L'album s'ouvre avec le pire titre à mon goût, car le plus révélateur de ces travers : « Obvious ». En quatre minutes, All Ends nous offre des sonorités affreuses, une rythmique plate, et cela en l'absence de tout travail mélodique. Des volontés, donc, des visées, mais pas de travail derrière. On ne se donne pas les moyens d'atteindre son objectif « contemporain », et cet objectif lui-même n'est au service d'aucun travail d'écriture...
Bien, si le venin craché dans mon introduction ne vous a pas déjà fait fuir All Ends, sachez que quiconque fait l'effort d'écouter plus loin que ce morceau d'ouverture verra ses supplices allégés. Il n'y a pas pire que « Obvious » sur « A Road To Depression ». Cette pièce cumulait tous les travers du groupe, et constituait une bien piètre introduction... A se demander si ces fous ne prennent pas ces travers pour leurs points forts !
Quoi qu'il en soit, toutes les pièces suivantes montreront l'apparition de vraies rythmiques, qui plus est groovy : « I know who I am » et, particulièrement, le single « Generation disgrace ». Ben en voilà une qualité à exploiter ! Évidement ça ne fait pas très Indus, et à part « Area 1 » et « Wretch » le groupe ne l'exploite guère, repassant le même bulldozer sur « Stupid people » et d'autres titres complètement ruinés par cette absence de tout relief rythmique.
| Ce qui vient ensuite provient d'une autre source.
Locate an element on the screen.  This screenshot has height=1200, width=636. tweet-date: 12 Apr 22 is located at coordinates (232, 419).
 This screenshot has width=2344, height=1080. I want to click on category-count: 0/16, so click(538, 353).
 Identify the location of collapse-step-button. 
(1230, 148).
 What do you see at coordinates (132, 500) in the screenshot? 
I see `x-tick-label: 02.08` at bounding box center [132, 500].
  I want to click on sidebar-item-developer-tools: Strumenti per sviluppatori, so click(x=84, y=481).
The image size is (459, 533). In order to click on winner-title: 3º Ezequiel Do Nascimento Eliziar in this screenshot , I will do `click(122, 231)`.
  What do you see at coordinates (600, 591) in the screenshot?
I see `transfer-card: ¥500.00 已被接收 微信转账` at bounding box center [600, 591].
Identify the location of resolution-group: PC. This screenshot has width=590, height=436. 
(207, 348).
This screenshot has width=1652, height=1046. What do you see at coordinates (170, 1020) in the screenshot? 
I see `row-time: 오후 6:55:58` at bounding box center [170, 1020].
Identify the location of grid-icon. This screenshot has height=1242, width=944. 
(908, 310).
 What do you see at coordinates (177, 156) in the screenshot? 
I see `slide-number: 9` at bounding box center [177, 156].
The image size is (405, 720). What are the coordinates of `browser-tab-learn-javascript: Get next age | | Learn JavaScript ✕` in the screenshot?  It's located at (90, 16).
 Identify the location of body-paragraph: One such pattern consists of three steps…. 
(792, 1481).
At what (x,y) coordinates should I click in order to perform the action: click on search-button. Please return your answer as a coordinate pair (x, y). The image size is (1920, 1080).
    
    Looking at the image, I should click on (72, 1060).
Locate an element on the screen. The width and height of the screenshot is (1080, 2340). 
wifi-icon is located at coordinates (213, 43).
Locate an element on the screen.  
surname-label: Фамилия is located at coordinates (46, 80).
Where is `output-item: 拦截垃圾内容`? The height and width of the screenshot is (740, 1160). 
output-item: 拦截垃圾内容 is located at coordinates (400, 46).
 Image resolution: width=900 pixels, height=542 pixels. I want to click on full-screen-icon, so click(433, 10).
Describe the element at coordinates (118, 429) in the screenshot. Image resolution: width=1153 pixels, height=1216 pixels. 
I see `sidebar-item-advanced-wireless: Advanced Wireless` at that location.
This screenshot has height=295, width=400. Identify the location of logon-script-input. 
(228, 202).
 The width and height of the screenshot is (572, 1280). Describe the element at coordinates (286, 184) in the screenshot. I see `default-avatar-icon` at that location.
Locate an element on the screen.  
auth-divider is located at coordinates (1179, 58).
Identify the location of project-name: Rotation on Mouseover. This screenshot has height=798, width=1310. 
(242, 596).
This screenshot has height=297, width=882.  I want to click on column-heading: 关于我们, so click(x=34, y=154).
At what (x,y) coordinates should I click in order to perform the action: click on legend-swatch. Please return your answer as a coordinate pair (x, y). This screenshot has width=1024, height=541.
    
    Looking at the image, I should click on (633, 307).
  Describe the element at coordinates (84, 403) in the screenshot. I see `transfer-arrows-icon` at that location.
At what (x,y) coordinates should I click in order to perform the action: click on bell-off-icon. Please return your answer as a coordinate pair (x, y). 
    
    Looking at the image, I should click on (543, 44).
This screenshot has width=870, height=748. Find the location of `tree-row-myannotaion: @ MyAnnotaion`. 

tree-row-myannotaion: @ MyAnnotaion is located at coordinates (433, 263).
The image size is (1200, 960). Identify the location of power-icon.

Les autres titres, comme « Hear me now » ou « Don't be scared », tentent des rythmiques lentes avec plus ou moins de succès mais rarement plus d'inspiration.
A part la rythmique, l'autre élément fondamental de ce « modernisme » est l'emploi de sonorités évoquant l'indus sans en être – bref : maladroites. Et là où le groupe pêche, c'est justement qu'il ne sait pas les employer, à l'instar de tous leurs compatriotes que je fustigeais quelques lignes plus haut. Il ne suffit pas de « vouloir » sonner Indus, encore faut-il savoir le faire. Les deux derniers titres que j'ai cités constitueront d'excellents exemples de par leur nature lente proche : « Don't be scared » est ruinée par le bourrinage indus de musiciens ne sachant pas ce qu'ils ont entre les mains, alors que « Hear me now », elle, n'a sans doute pas été conçue avec ces mêmes visées modernistes et du coup n'overdose pas : les sons s'y fondent dans son atmosphère naturellement plus moderne, teintée de ce climat déprimé convenant parfaitement à ce traitement. Vous n'y aviez même pas pensé ? Ben oui, vous auriez dû...
What else ? Peu de choses, heureusement peu de choses mauvaises aussi. Les compositions sont souvent courtes, ce qui a l'avantage de rafraîchir les morceaux suffocant le plus sous ce traitement pachydermique, mais qui ne permet pas non plus de développer au maximum les climats naissant des compositions les plus atmosphériques. La seule le faisant vraiment, « Road To Depression », qui conclut l'album, le fait malheureusement mal, en collant une partie instrumentale s'insérant assez peu naturellement à la fin de cette composition plutôt classique... Dommage de finir sur une note maladroite supplémentaire.
Mais c'est la caractéristique principale se dégageant, à mes yeux, de cet album. Sans doute suis-je poussé à moins d'indulgence étant quasi-allergique au dit « indus », mais lorsqu'un groupe se livre à cet exercice m'insupportant de plus en plus par sa propension à se répandre chez des groupes surtout scandinaves justement, j'attends de lui qu'il ne le fasse pas sans raison et surtout sans cohérence dans sa démarche.

Mais All Ends me donne cette impression de n'avoir pas de réelle conception pensée de son identité musicale, ni de réelle maîtrise des éléments stylistiques qu'il entend utiliser. Le résultat est ce deuxième album forcément bancal ne me donnant envie d'écouter le premier que pour voir si, effectivement, les choses étaient « moins pire » du temps d'Emma. Mais que je l'écoute ou pas, « A Road To Depression » ne me laisse appréhender son prédécesseur que de manière bien pessimiste.